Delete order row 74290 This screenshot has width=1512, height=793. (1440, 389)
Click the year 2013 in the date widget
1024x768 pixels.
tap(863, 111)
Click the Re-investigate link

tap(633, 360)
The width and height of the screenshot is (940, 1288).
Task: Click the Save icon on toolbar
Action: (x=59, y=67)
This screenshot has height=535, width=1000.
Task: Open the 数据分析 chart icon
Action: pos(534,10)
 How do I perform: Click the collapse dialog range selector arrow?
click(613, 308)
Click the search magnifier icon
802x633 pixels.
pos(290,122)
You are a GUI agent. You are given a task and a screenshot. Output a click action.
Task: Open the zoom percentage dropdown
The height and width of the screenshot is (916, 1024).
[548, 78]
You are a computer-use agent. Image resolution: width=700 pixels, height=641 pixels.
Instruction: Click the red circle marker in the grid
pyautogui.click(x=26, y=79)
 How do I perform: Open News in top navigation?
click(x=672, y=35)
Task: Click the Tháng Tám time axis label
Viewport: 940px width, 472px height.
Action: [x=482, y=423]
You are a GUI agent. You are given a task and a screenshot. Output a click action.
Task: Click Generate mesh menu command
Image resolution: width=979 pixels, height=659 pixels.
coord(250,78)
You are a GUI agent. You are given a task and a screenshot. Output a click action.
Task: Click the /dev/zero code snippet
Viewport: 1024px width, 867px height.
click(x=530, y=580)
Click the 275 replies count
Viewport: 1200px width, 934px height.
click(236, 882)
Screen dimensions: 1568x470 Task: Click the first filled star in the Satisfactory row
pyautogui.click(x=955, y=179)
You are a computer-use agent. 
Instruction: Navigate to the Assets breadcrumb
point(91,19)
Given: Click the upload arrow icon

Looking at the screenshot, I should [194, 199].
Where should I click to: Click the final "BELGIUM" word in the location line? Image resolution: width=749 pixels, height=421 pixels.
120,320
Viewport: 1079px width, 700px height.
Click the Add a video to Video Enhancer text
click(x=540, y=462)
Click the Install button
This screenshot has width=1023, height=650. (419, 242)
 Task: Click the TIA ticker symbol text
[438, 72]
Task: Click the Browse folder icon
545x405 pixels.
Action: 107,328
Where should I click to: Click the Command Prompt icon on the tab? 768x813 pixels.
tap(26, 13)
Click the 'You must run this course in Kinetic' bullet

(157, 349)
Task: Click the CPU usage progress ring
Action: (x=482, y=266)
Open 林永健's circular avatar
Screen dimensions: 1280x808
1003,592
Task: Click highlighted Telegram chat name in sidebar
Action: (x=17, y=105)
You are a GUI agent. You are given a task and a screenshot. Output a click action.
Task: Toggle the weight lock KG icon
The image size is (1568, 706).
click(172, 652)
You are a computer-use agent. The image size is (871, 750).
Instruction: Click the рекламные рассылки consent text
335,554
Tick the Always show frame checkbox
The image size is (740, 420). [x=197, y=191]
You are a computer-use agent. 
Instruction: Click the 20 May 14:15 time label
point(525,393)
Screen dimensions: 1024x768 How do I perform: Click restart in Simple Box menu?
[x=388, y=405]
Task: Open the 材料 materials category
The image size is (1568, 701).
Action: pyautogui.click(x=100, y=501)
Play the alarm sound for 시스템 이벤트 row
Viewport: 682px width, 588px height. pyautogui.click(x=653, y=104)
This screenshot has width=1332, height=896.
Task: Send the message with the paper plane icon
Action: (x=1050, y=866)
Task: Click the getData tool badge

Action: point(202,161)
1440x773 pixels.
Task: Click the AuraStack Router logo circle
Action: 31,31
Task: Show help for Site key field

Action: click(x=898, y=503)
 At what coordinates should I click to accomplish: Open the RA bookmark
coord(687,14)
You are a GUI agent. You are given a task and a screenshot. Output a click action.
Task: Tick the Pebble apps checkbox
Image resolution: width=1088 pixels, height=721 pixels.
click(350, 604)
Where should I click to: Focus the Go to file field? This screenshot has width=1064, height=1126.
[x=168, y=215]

▬▬▬▬▬▬▬▬▬▬

> _Required work_
Copy all the lines from the data above that hold the word "computer".

> _Exercise output_
You are a computer-use agent. Image resolution: width=700 pixels, height=641 pixels.
You are a computer-use agent. 
You are a computer-use agent. The image size is (871, 750).
You are a computer-use agent. 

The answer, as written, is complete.